Claro que como comprenderéis no me
quiero referir a esos sendas por las que podemos transitar de un lugar a otro,
sino quiero pensar en la vida misma que también es un camino. Un camino que no
siempre es fácil, aunque lo quisiéramos placentero, pero desde nosotros mismos
por el desorden o descontrol de nuestras propias pasiones, por la forma egoísta
con que queremos vivir la vida, por la superficialidad con que vamos haciendo
las cosas hará que muchas veces seas dificultoso. Es ahí donde tiene que
aparecer la seriedad con que nos tomamos la vida, ese espíritu de superación
que siempre tiene que haber en nosotros, esas ganas de avanzar buscando una
plenitud de nuestra existencia.
Lo terrible sería que no solo nosotros
no alcancemos a recorrer ese camino de la vida de la forma mejor, sino que
incluso algunas veces nos podamos convertir en obstáculo para los demás por esa
superficialidad con que nosotros hacemos el recorrido, por esos contra
testimonios que nosotros podamos ofrecerle a los demás, o por esas desviaciones
que nos apartan de esa senda de superación, pero que pueden convertirse en
piedra de tropezar para los demás.
Hoy Jesús nos está haciendo
recapacitar, pero al mismo tiempo está denunciando las actitudes y posturas de
aquellos que teniéndose por dirigentes del pueblo sin embargo viven una vida de
vanidad y superficialidad.
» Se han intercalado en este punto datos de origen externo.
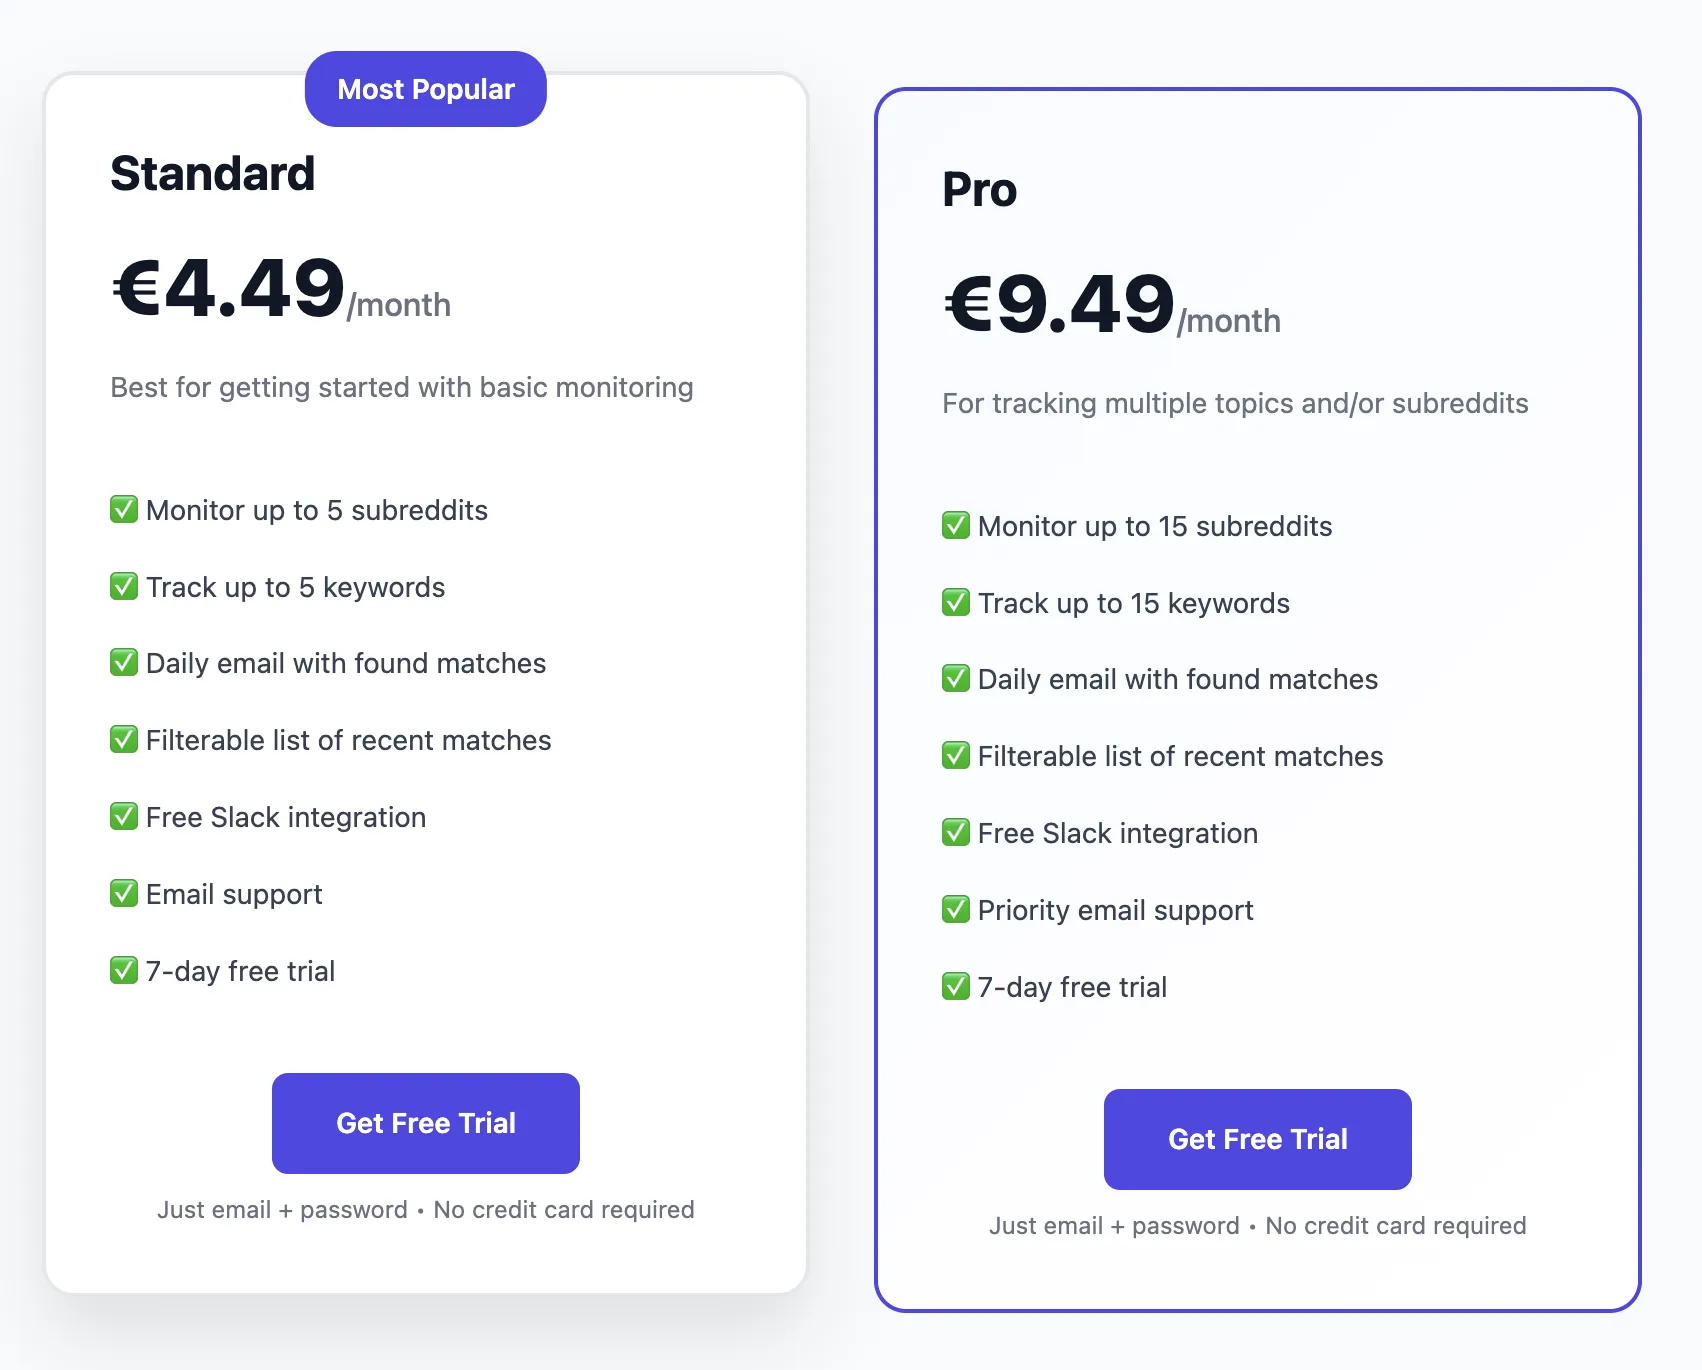1702x1370 pixels.
Task: Click 'No credit card required' under Standard
Action: click(563, 1209)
Son las diatribas de Jesús contra algunos de aquellos
grupos de dirigentes sociales y religiosos como puedan ser los fariseos, los
escribas y maestros de la ley o hasta los mismos dirigentes religiosos como
podían ser los sumos sacerdotes.
Hoy vemos como Jesús denuncia su
hipocresía que les hace vivir una vida doble, por un lado mucha apariencia y
vanidad, pero por otra superficialidad para olvidar lo que verdaderamente tiene
que ser importante. Hipócritas, los llama recordando aquella máscara que se
ponían los actores en el teatro para representar un personaje que realmente
ellos no eran. Con la máscara nos cubrimos con una apariencia y es la vanidad
con que vivimos la vida tantas veces.
Pero cuando hoy nosotros leemos este
pasaje del evangelio que para nosotros tiene que ser buena noticia, no nos podemos
contentar en considerar la hipocresía de aquellos fariseos y maestros de la ley
en aquellos tiempos; esas palabras tienen que ser un espejo en el que nos
miremos nosotros por si acaso realmente nosotros nos podamos ver reflejados en
ellas.
La palabra de Dios nos interroga por
dentro, nos tiene que llevar a hacernos también muchas preguntas a nosotros
mismos por si acaso nosotros no seamos también esa piedra de tropiezo en el
camino de los demás. Este pasaje es un desafío para nosotros, para la autenticidad
de nuestra vida y de nuestra fe, para que nos centremos en lo que
verdaderamente importa y para que seamos responsables y lleguemos a dar ese
buen testimonio para los demás.
Ya en otro momento nos pedirá que
seamos luz y que seamos sal para nuestro mundo y nuestra tierra, pero no
podemos dar una luz que no tenemos, no podemos contagiar un sabor del que
nosotros carecemos, lo que tiene que llevarnos a una autenticidad de nuestra
vida no desde las apariencias sino desde nuestra responsabilidad pero también
desde la ternura y la misericordia con la que inundemos nuestro corazón.